2. Techniques that use the other edge of the hand (ridge hand strike) are more difficult to execute since care has to be taken to position the thumb so that it will not be injured. Performing this move in a way that is powerful will generally involve striking with the palm facing down. And so doing will mean that, e.g., the person using this strike will attack the left side of his opponent's body with the right knife hand, or vice versa.
3. Spear-hand attacks are performed by keeping the extended fingers tightly compressed together and thrusting directly into some target of relatively small diameter, such as the throat. One, or two finger variations are often used in attacking pressure points. In many types of karate it is referred to as a nukite (貫手).

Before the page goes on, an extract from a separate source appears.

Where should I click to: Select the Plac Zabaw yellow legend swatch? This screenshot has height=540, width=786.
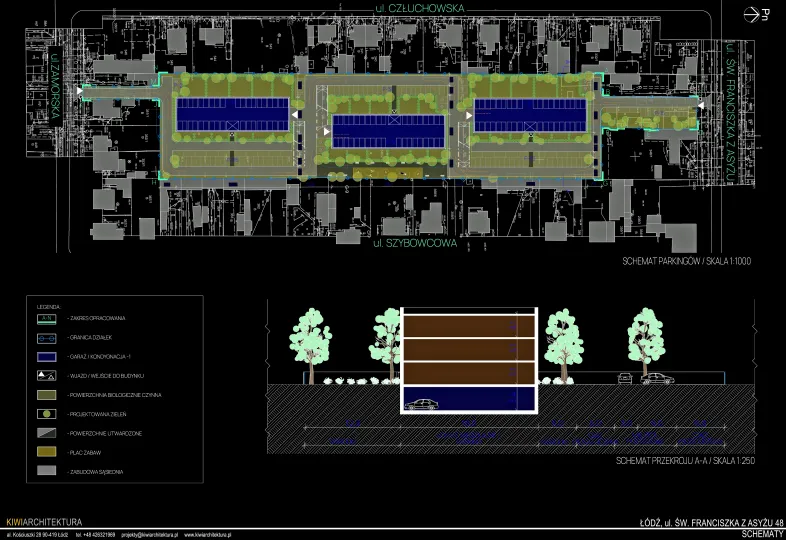point(48,452)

4. The back of the hand (back hand strike - haishu uchi), with the fingers loosely curled, can be used in an upward-arcing strike to the groin.

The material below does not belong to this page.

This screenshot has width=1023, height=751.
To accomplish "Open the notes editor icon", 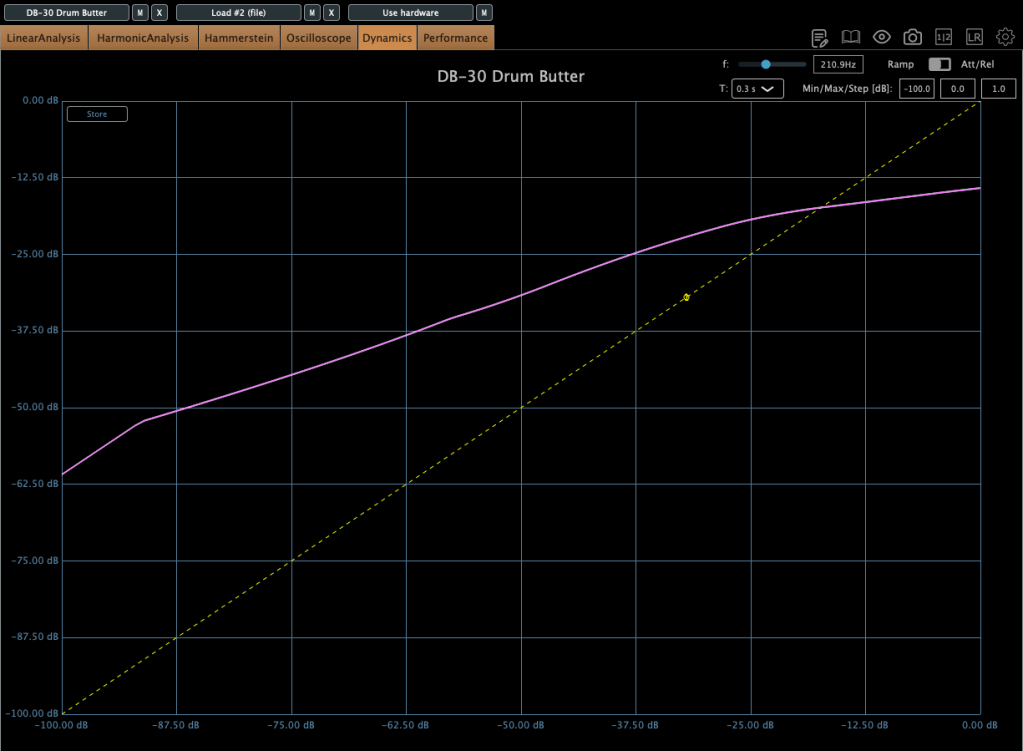I will (x=820, y=38).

5. The cupped hands can be used in unison to attack the ears, potentially damaging the opponent's eardrums. This is one application of the palm strike.
6. In a palm strike, the heel of the hand can be used to strike a target without fear of damaging the knuckles. This is variously referred to in karate as a shōtei (掌打), teishō uchi (底掌打), soko tenohira (底掌) or tenohira soko uchi (掌底打ち) strike.

One of the greatest advantages of an open-hand strike is the ability to quickly grab the opponent to perform a follow-up, such as a throw or a pull into another strike. The extra control this affords as compared to a punch is worth the larger risk of damage to the hand or fingers.